Reproduce only the lines starting with the line that contains "Screen dimensions: 750x440" and going on through the line that contains "Select the Alla", including the requests. Multiply every coordinate in the answers by 0.85 and round to whole numbers, with halves rounding up, but leave the numbers in the requests unchanged.
──────── PROVIDED RECORDS
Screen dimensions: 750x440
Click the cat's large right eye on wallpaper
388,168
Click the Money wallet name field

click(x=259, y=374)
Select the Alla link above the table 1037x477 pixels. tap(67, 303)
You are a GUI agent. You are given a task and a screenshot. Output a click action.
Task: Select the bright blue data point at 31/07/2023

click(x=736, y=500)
────────────────
──────── PROVIDED RECORDS
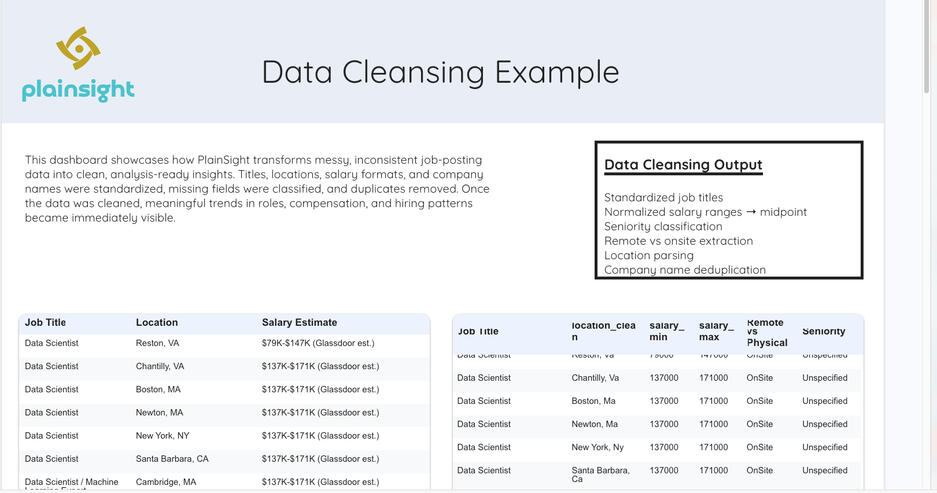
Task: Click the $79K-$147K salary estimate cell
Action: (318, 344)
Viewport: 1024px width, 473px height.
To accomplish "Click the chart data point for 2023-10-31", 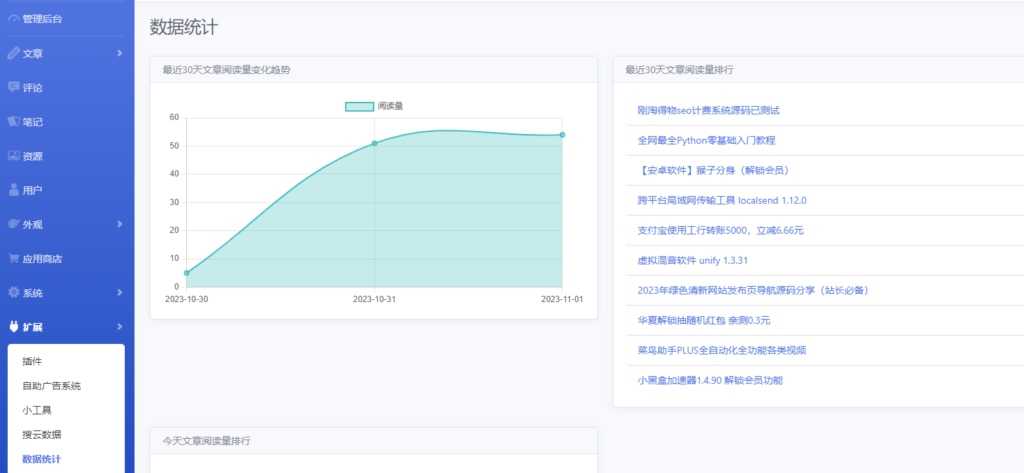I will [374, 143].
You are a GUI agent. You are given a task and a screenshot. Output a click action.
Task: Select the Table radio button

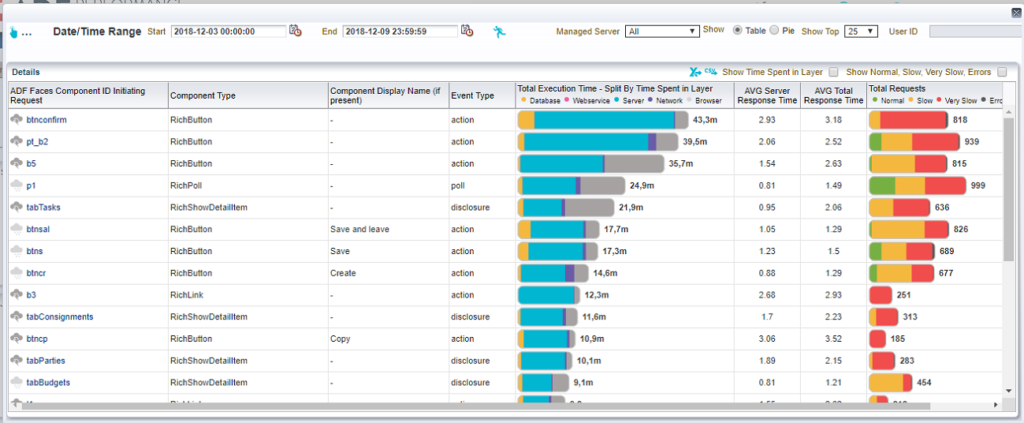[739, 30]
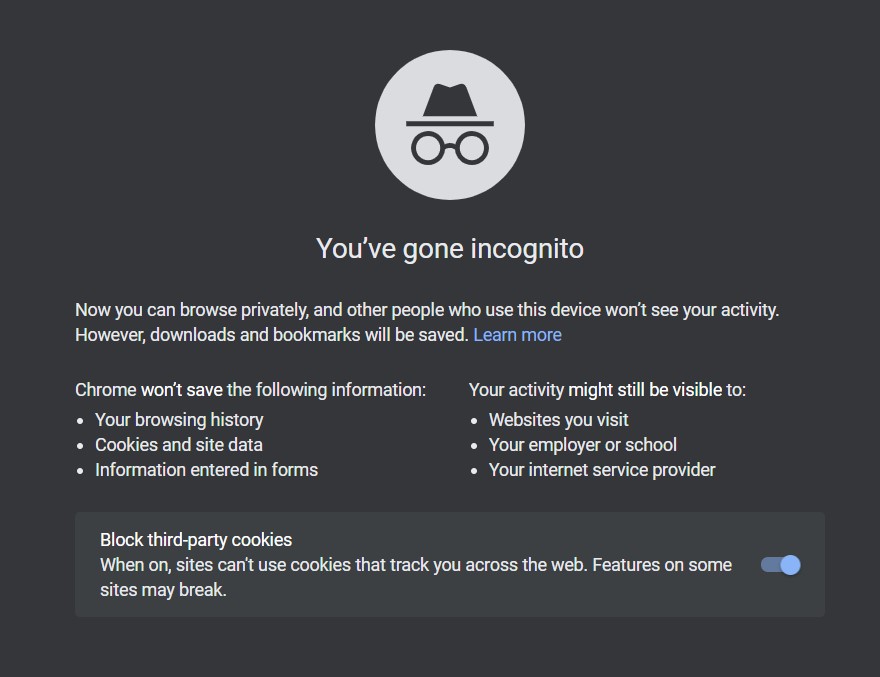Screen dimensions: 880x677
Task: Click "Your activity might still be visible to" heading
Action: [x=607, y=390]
────────────────
## RESULT FOR THIS EXERCISE
Screen dimensions: 750x440
Click the cat's large right eye on wallpaper
330,143
Click the Money wallet name field

click(x=220, y=318)
Select the Alla link above the table 1037x477 pixels. tap(57, 258)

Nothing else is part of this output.